(QUOTED PASSAGE Opens)

When you sprout flower or vegetable seeds indoors, the first set of leaves that you’ll see are called cotyledons or seedling leaves. These leaves keep the new baby plant fed until it can begin photosynthesis. You should never fertilize a seedling until you see a second set of leaves form. They are called the first “true” leaves of the plant.
Some of my flower sprouts are finally showing their first set of true leaves. Because sterile soil mixes contain little or no nutrients, I begin fertilizing the plants as soon as those true leaves appear. I use a fertilizer specially designed for seedlings. I fertilize them about once every two weeks. If you do it too much you can burn the plant. The leaves will turn brown and fall off.
I water my plants from the bottom the entire time I’m tending to them inside. Once I bring them bring them outside in the spring to be hardened off I switch to watering from the top. Watering from the bottom ensures you won’t knock over any weaker seedlings. Because the roots have to travel downward to reach the water, your plants will grow stronger.
I fill a plastic planting tray with warm water (or warm water with fertilizer if it’s a fertilizing day) and place the individual seedling paks in it until they start to feel heavy when I lift them. That usually takes about 2 to 3 minutes. I try to take them out of the water before the top of the soil is wet, especially with flowers like zinnias that are prone to damping-off disease.

(QUOTED PASSAGE Closes)

WHAT THE TASK REQUIRES
Retype the part of the seedling care passage starting at "When you sprout" and ending at "and fall off.", matching the original wording and punctuation.

(INFORMATION PROVIDED Opens)

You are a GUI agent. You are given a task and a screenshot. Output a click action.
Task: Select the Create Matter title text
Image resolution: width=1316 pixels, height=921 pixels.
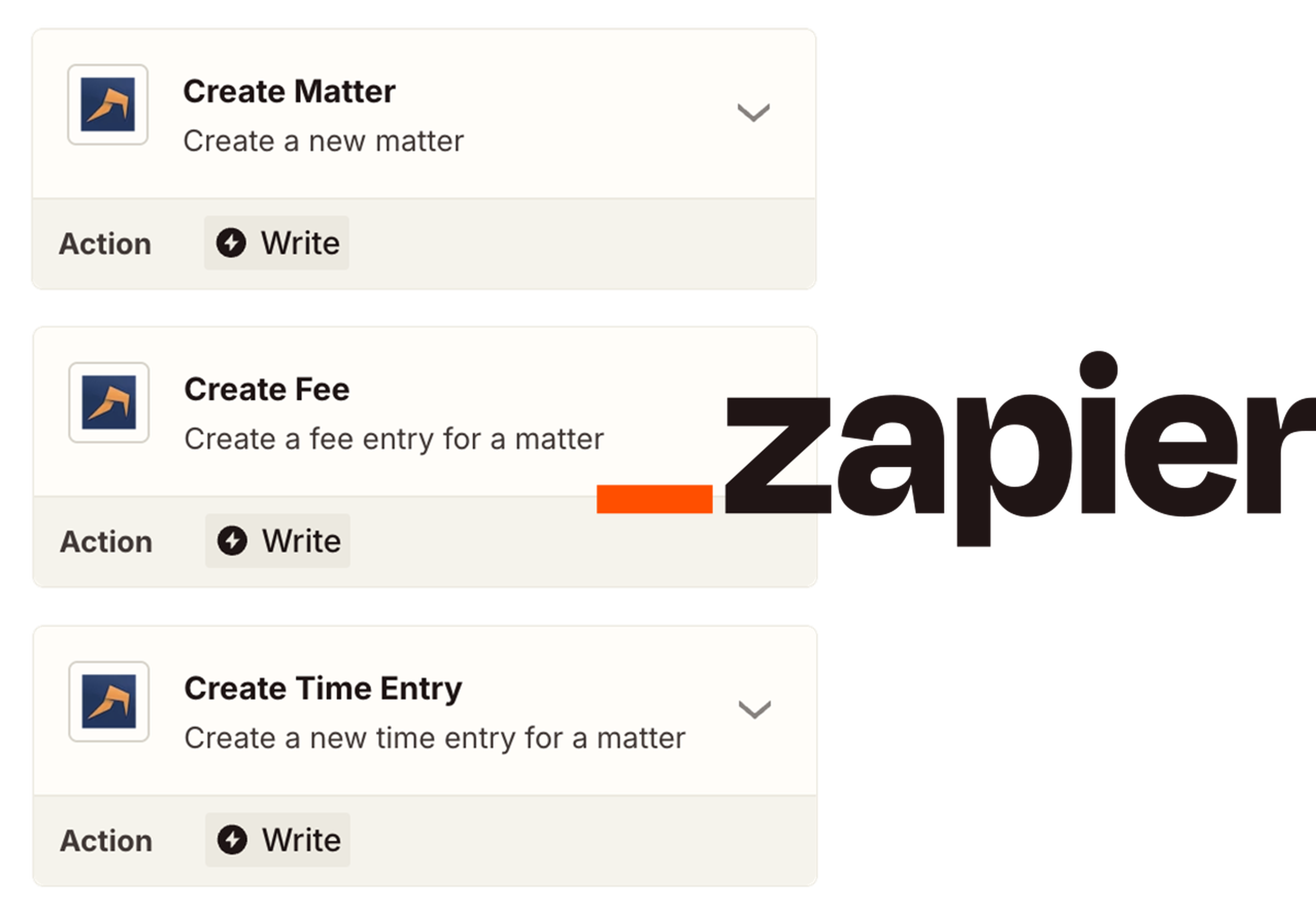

(INFORMATION PROVIDED Closes)

SOLUTION FOR THIS TASK
When you sprout flower or vegetable seeds indoors, the first set of leaves that you’ll see are called cotyledons or seedling leaves. These leaves keep the new baby plant fed until it can begin photosynthesis. You should never fertilize a seedling until you see a second set of leaves form. They are called the first “true” leaves of the plant.
Some of my flower sprouts are finally showing their first set of true leaves. Because sterile soil mixes contain little or no nutrients, I begin fertilizing the plants as soon as those true leaves appear. I use a fertilizer specially designed for seedlings. I fertilize them about once every two weeks. If you do it too much you can burn the plant. The leaves will turn brown and fall off.